● Task brief
Make an exact copy of every entry, from the first line to the last.

● Information provided
┌──

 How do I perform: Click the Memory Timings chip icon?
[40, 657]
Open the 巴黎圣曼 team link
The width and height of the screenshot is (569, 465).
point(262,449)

└──

● Written solution
 How do I perform: Click the Memory Timings chip icon?
[40, 657]
Open the 巴黎圣曼 team link
The width and height of the screenshot is (569, 465).
point(262,449)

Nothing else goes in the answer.